WASHINGTON , October 18 (IslamOnline.net & News Agencies) – A highly decorated top Pentagon general apologized for his anti-Islam remarks, which triggered strong criticisms from Muslim and Christian groups, arguing his remarks "had been taken out of context."

"I am not anti-Islam or any other religion... I support the free exercise of all religions," Evangelical Christian Lieutenant-General William Boykin, the new deputy undersecretary of defense, was quoted Saturday, October 18, by the BBC News Online as having said in a written statement.

According to the Council on American-Islamic Relations, Defense Department lawyers, public affairs officials and others were meeting Friday, October 17, to try to figure out whether Boykin’s pledge to curtail speech-making would be enough to calm the storm of criticism.

Boykin told an evangelical Oregon group on the third day of his nomination to the new post in June that Muslims’ God " was an idol."

Speaking about a Muslim fighter in Somalia , General Boykin had said: "My God was bigger than his. I knew that my God was a real God, and his was an idol."

Backtracking on the remarks, he said his "comments to Osman Otto in Mogadishu were not referencing his worship of Allah but his worship of money and power; idolatry. He was a corrupt man, not a follower of Islam."

Excerpts and videotapes of his speeches around the country were first made public last week by The Los Angeles Times and NBC News.

He also underlined that the U.S.-led war on terrorism was a battle with Satan and "our spiritual enemy will only be defeated if we come against them in the name of Jesus".
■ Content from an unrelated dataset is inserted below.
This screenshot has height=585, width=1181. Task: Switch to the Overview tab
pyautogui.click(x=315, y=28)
The three-star general argued he was neither "a zealot nor an extremist; only a soldier who has an abiding faith."

"I do believe that radical extremists have tried to use Islam as a cause for attacks on America . As I have stated before, they are not true followers of Islam," the New York Times quoted him as saying.
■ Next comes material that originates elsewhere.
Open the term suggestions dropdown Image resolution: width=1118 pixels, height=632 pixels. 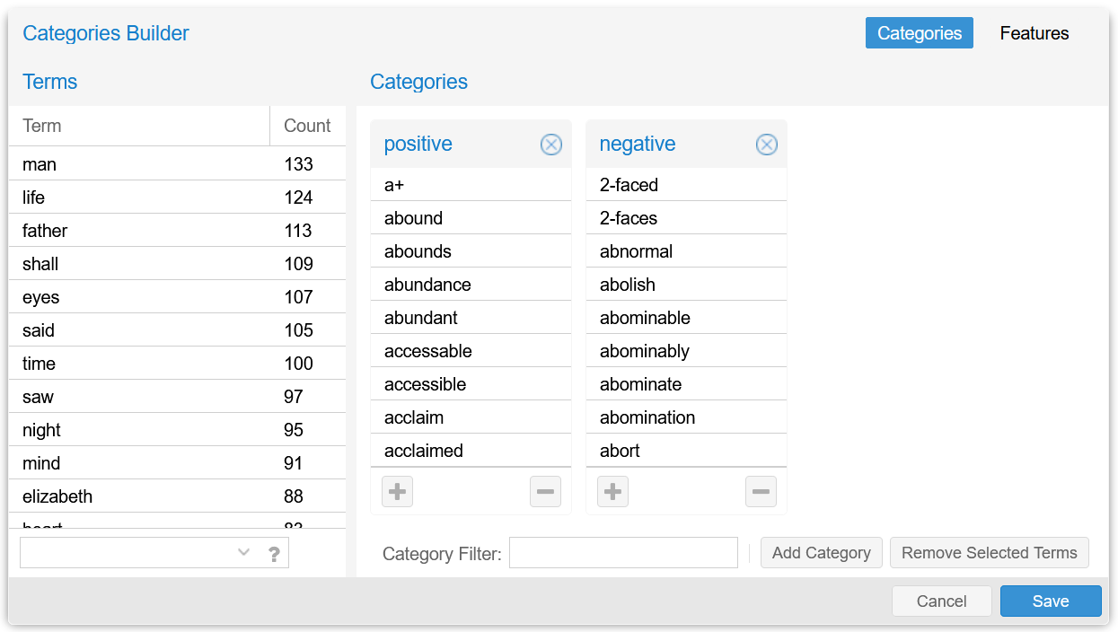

Pentagon officials, who spoke on condition of anonymity, said the general had pledged to tone down his public remarks, though there was no such pledge in his written statement, the Times added.
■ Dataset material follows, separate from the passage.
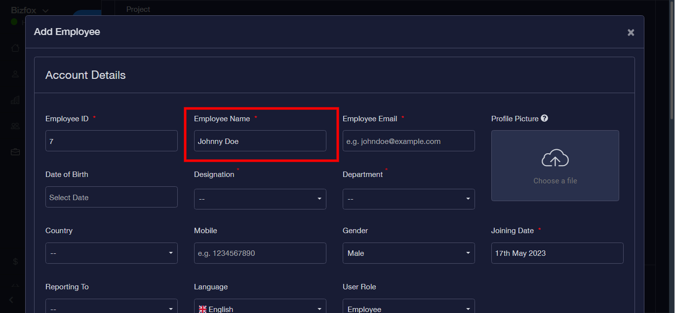Click the two-people group icon in sidebar

click(x=15, y=126)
Top U.S. defense officials had declined to criticize General Boykin, but the row clearly embarrassed the Pentagon and the Bush administration.

Critics said the remarks could undermine a more than two-year efforts by the Bush

administration to promote good relations with Muslims in America , as

well as play into the hands of those casting the counter-terror war as an attack on Islam.

U.S. Defense Secretary Donald Rumsfeld refused to say whether he would take any action against Boykin or was even reviewing the comments.

"Whatever he said was in a private capacity," Rumsfeld told reporters.

For his part, U.S. Chairman of the Joint Chiefs of Staff Richard Myers said "there is a very wide gray area on what the rules permit" but "at first blush, it doesn't look like any rules were broken."

General Boykin’s remarks came under fire Friday, October 17, from inter-faith groups and Muslim advocacy watchdogs.

The Washington-based Interfaith Alliance wrote to U.S. President George W. Bush that Boykin's remarks "fly in the face of the pleas of the president and violate the basic principles of tolerance and inclusion that are implicit in the culture of this nation."

Peter Pelz of the Soul of Europe told IslamOnline.net that said such "outrageous" remarks "will not help improve our relations with Muslims at all."